> Available data:

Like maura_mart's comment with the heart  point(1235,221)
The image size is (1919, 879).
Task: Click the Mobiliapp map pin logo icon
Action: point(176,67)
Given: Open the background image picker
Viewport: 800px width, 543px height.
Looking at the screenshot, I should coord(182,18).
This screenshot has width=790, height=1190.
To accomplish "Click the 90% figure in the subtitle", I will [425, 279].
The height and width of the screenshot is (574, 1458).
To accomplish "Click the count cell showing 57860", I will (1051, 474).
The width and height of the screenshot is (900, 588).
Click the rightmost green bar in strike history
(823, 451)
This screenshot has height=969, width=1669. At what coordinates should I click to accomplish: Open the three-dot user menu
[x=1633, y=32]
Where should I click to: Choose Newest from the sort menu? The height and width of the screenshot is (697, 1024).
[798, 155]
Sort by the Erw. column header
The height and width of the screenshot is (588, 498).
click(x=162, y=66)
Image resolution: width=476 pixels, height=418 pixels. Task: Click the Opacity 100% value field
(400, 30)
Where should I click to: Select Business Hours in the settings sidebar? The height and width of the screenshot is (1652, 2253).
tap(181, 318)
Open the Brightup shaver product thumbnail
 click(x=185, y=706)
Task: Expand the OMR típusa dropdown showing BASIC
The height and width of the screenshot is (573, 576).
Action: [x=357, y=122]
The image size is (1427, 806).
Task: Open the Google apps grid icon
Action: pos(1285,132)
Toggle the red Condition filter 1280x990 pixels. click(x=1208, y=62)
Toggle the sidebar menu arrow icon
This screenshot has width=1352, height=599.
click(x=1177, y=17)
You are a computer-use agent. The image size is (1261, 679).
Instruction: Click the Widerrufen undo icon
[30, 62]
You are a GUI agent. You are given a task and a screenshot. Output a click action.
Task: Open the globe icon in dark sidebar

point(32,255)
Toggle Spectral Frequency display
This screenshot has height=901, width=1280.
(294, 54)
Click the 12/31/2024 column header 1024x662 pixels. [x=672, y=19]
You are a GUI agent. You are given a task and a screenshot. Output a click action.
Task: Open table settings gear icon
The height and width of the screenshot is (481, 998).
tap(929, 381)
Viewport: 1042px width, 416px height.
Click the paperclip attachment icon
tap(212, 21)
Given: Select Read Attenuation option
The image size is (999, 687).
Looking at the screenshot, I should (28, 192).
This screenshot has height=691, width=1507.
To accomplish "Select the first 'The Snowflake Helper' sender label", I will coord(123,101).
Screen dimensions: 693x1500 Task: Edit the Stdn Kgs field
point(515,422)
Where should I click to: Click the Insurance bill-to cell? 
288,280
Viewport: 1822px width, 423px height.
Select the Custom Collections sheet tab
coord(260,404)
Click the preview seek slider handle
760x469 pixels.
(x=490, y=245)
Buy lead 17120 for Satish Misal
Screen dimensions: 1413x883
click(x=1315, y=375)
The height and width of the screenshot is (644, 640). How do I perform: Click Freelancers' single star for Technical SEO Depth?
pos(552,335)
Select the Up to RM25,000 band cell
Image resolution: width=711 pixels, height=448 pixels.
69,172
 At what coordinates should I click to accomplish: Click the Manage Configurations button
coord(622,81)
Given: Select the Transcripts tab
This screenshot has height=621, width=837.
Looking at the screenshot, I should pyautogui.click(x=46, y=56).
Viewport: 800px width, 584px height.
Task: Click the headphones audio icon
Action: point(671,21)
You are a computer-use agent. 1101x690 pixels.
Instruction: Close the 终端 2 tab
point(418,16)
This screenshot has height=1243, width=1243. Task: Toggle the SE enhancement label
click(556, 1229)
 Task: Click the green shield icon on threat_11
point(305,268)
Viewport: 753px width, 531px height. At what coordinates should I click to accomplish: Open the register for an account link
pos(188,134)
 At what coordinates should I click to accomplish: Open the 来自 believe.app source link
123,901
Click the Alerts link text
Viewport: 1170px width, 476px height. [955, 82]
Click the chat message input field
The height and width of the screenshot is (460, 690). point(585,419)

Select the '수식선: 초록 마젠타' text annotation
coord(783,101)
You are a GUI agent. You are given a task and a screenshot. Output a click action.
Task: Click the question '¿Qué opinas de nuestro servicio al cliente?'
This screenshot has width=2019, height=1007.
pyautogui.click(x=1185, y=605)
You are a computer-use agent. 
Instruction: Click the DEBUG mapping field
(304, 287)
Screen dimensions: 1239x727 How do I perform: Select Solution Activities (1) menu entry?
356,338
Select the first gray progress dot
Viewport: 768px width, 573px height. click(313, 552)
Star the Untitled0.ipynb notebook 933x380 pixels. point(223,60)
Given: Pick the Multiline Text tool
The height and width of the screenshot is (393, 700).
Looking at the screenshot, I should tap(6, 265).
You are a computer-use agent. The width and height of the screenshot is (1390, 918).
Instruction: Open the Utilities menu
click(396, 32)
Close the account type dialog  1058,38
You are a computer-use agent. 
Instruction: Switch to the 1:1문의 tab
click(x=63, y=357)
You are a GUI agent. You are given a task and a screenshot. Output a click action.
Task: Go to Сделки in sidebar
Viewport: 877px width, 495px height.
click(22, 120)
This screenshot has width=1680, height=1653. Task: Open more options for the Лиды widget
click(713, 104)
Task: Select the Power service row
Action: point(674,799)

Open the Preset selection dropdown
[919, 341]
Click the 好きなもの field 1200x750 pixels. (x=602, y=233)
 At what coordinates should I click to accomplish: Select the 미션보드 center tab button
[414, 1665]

> Task to carry out: A faithful copy of every record is required; output it in full.

> Solved problem:
Like maura_mart's comment with the heart  point(1235,221)
The image size is (1919, 879).
Task: Click the Mobiliapp map pin logo icon
Action: point(176,67)
Given: Open the background image picker
Viewport: 800px width, 543px height.
Looking at the screenshot, I should coord(182,18).
This screenshot has width=790, height=1190.
To accomplish "Click the 90% figure in the subtitle", I will [425, 279].
The height and width of the screenshot is (574, 1458).
To accomplish "Click the count cell showing 57860", I will (1051, 474).
The width and height of the screenshot is (900, 588).
Click the rightmost green bar in strike history
(823, 451)
This screenshot has height=969, width=1669. At what coordinates should I click to accomplish: Open the three-dot user menu
[x=1633, y=32]
Where should I click to: Choose Newest from the sort menu? The height and width of the screenshot is (697, 1024).
[798, 155]
Sort by the Erw. column header
The height and width of the screenshot is (588, 498).
click(x=162, y=66)
Image resolution: width=476 pixels, height=418 pixels. Task: Click the Opacity 100% value field
(400, 30)
Where should I click to: Select Business Hours in the settings sidebar? The height and width of the screenshot is (1652, 2253).
tap(181, 318)
Open the Brightup shaver product thumbnail
 click(x=185, y=706)
Task: Expand the OMR típusa dropdown showing BASIC
The height and width of the screenshot is (573, 576).
Action: [x=357, y=122]
The image size is (1427, 806).
Task: Open the Google apps grid icon
Action: pos(1285,132)
Toggle the red Condition filter 1280x990 pixels. click(x=1208, y=62)
Toggle the sidebar menu arrow icon
This screenshot has width=1352, height=599.
click(x=1177, y=17)
You are a computer-use agent. The image size is (1261, 679).
Instruction: Click the Widerrufen undo icon
[30, 62]
You are a GUI agent. You are given a task and a screenshot. Output a click action.
Task: Open the globe icon in dark sidebar

point(32,255)
Toggle Spectral Frequency display
This screenshot has height=901, width=1280.
(294, 54)
Click the 12/31/2024 column header 1024x662 pixels. [x=672, y=19]
You are a GUI agent. You are given a task and a screenshot. Output a click action.
Task: Open table settings gear icon
The height and width of the screenshot is (481, 998).
tap(929, 381)
Viewport: 1042px width, 416px height.
Click the paperclip attachment icon
tap(212, 21)
Given: Select Read Attenuation option
The image size is (999, 687).
Looking at the screenshot, I should (28, 192).
This screenshot has height=691, width=1507.
To accomplish "Select the first 'The Snowflake Helper' sender label", I will coord(123,101).
Screen dimensions: 693x1500 Task: Edit the Stdn Kgs field
point(515,422)
Where should I click to: Click the Insurance bill-to cell? 
288,280
Viewport: 1822px width, 423px height.
Select the Custom Collections sheet tab
coord(260,404)
Click the preview seek slider handle
760x469 pixels.
(x=490, y=245)
Buy lead 17120 for Satish Misal
Screen dimensions: 1413x883
click(x=1315, y=375)
The height and width of the screenshot is (644, 640). How do I perform: Click Freelancers' single star for Technical SEO Depth?
pos(552,335)
Select the Up to RM25,000 band cell
Image resolution: width=711 pixels, height=448 pixels.
69,172
 At what coordinates should I click to accomplish: Click the Manage Configurations button
coord(622,81)
Given: Select the Transcripts tab
This screenshot has height=621, width=837.
Looking at the screenshot, I should pyautogui.click(x=46, y=56).
Viewport: 800px width, 584px height.
Task: Click the headphones audio icon
Action: point(671,21)
You are a computer-use agent. 1101x690 pixels.
Instruction: Close the 终端 2 tab
point(418,16)
This screenshot has height=1243, width=1243. Task: Toggle the SE enhancement label
click(556, 1229)
 Task: Click the green shield icon on threat_11
point(305,268)
Viewport: 753px width, 531px height. At what coordinates should I click to accomplish: Open the register for an account link
pos(188,134)
 At what coordinates should I click to accomplish: Open the 来自 believe.app source link
123,901
Click the Alerts link text
Viewport: 1170px width, 476px height. [955, 82]
Click the chat message input field
The height and width of the screenshot is (460, 690). point(585,419)

Select the '수식선: 초록 마젠타' text annotation
coord(783,101)
You are a GUI agent. You are given a task and a screenshot. Output a click action.
Task: Click the question '¿Qué opinas de nuestro servicio al cliente?'
This screenshot has width=2019, height=1007.
pyautogui.click(x=1185, y=605)
You are a computer-use agent. 
Instruction: Click the DEBUG mapping field
(304, 287)
Screen dimensions: 1239x727 How do I perform: Select Solution Activities (1) menu entry?
356,338
Select the first gray progress dot
Viewport: 768px width, 573px height. click(313, 552)
Star the Untitled0.ipynb notebook 933x380 pixels. point(223,60)
Given: Pick the Multiline Text tool
The height and width of the screenshot is (393, 700).
Looking at the screenshot, I should tap(6, 265).
You are a computer-use agent. The width and height of the screenshot is (1390, 918).
Instruction: Open the Utilities menu
click(396, 32)
Close the account type dialog  1058,38
You are a computer-use agent. 
Instruction: Switch to the 1:1문의 tab
click(x=63, y=357)
You are a GUI agent. You are given a task and a screenshot. Output a click action.
Task: Go to Сделки in sidebar
Viewport: 877px width, 495px height.
click(22, 120)
This screenshot has width=1680, height=1653. Task: Open more options for the Лиды widget
click(713, 104)
Task: Select the Power service row
Action: point(674,799)

Open the Preset selection dropdown
[919, 341]
Click the 好きなもの field 1200x750 pixels. (x=602, y=233)
 At what coordinates should I click to accomplish: Select the 미션보드 center tab button
[414, 1665]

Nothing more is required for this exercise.